** TEXT BLOCK **
>> Start

[Haskell-cafe] monadic DSL for compile-time parser generator, not possible?

Josef Svenningsson josef.svenningsson at gmail.com
Wed Mar 13 11:58:08 CET 2013 

Jeremy,

The problem you're trying to solve might seem tricky but it is in fact
quite solvable. In Feldspar[1] we use monads quite frequently and generate
code from them, in a similar fashion to what you're trying to do. We've
written a paper about how we do it[2] that I welcome you to read. If you
have any questions regarding the paper I'd be happy to try to answer them.
There are two parts to the trick. One is to use the continuation monad to
get a monad instance. The other trick is to restrict any functions you have
in your data type (like FMap in your example) so that they can be reified
into something that can be compiled, which would be Template Haskell in
your case.

To help you along the way I've prepared some code to give you an idea of
how this can be done. This code only shows the continuation monad trick but
I hope it's useful nonetheless.

\begin{code}
{-# LANGUAGE GeneralizedNewtypeDeriving #-}
{-# LANGUAGE RankNTypes #-}
{-# LANGUAGE GADTs #-}
module MonadReify where

newtype Cont r a = C { unC :: (a -> r) -> r }

instance Monad (Cont r) where
  return a = C $ \k -> k a
  m >>= f  = C $ \k -> unC m (\a -> unC (f a) k)

data ParserSpec a where
  AnyChar :: ParserSpec Char
  Return  :: a -> ParserSpec a
  Join    :: ParserSpec (ParserSpec a) -> ParserSpec a
  FMap    :: (a -> b) -> ParserSpec a -> ParserSpec b

bindSpec p f = Join (FMap f p)

newtype Parser a = P { unP :: forall r. Cont (ParserSpec r) a }

instance Monad Parser where
  return a = P (return a)
  m >>= f  = P (unP m >>= \a -> unP (f a))

anyChar :: Parser Char
anyChar = P (C $ \k -> bindSpec AnyChar k)

reifyParser :: Parser a -> (forall r. ParserSpec r -> b) -> b
reifyParser (P (C f)) g = g (f (\a -> Return a))

>> End

** TO-DO LIST **
**a)** In the Haskell-cafe post, why should the functions in the data type be restricted? Answer in one to three sentences.
**b)** Revise the stretch of the Haskell-cafe post from "[Haskell-cafe] monadic DSL" through "to answer them.", replacing "paper" with "report".
The data after this point is not needed for any of the work here.

** DATA SEGMENT **
>> Start

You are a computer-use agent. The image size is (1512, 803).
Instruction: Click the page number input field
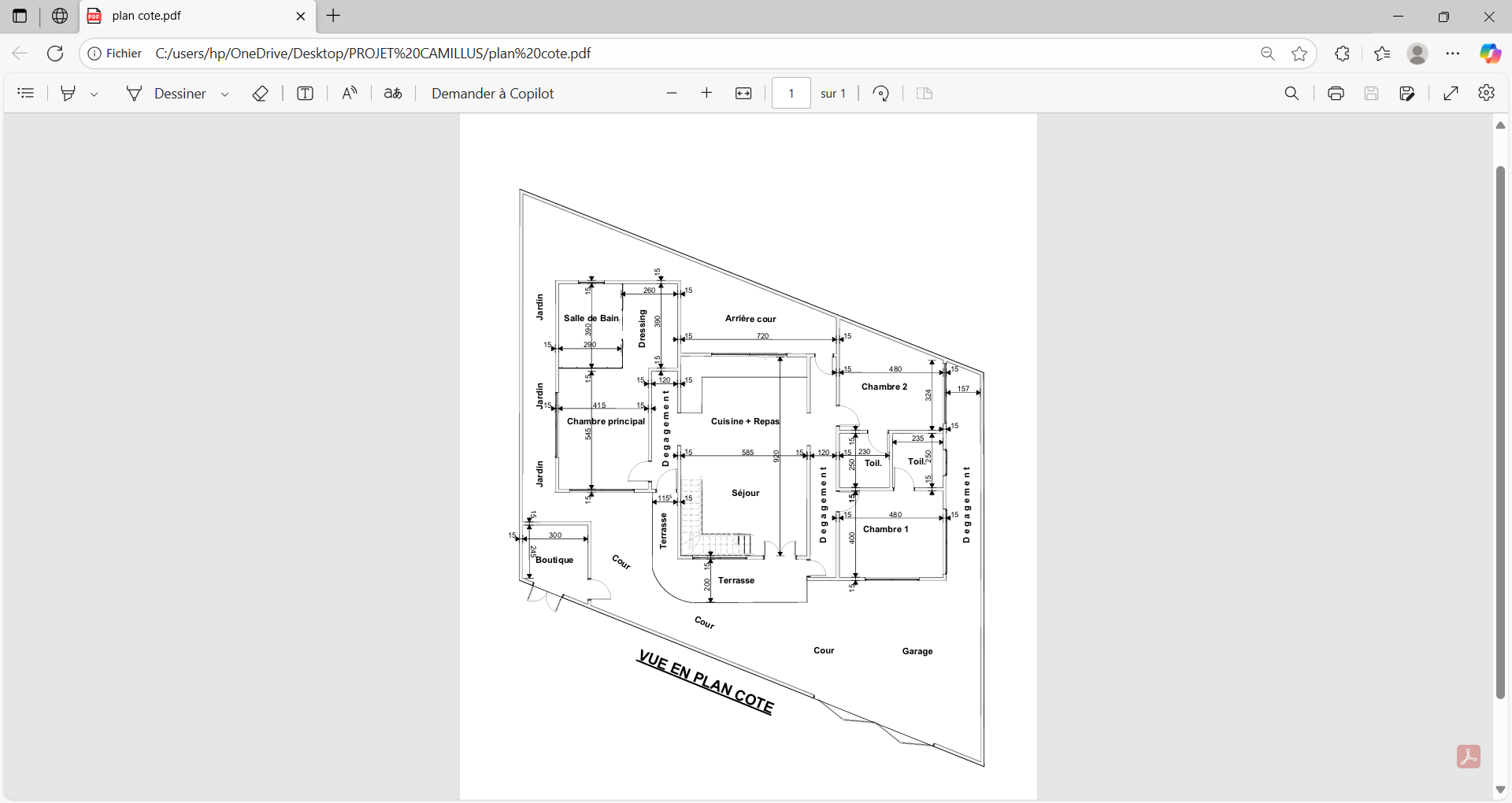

>> End

** OUTPUTS **
**a)** Functions in the data type, such as FMap, should be restricted so that they can be reified into something that can be compiled. In the case under discussion, that compilable form would be Template Haskell.

**b)**
[Haskell-cafe] monadic DSL for compile-time parser generator, not possible?

Josef Svenningsson josef.svenningsson at gmail.com
Wed Mar 13 11:58:08 CET 2013 

Jeremy,

The problem you're trying to solve might seem tricky but it is in fact
quite solvable. In Feldspar[1] we use monads quite frequently and generate
code from them, in a similar fashion to what you're trying to do. We've
written a report about how we do it[2] that I welcome you to read. If you
have any questions regarding the report I'd be happy to try to answer them.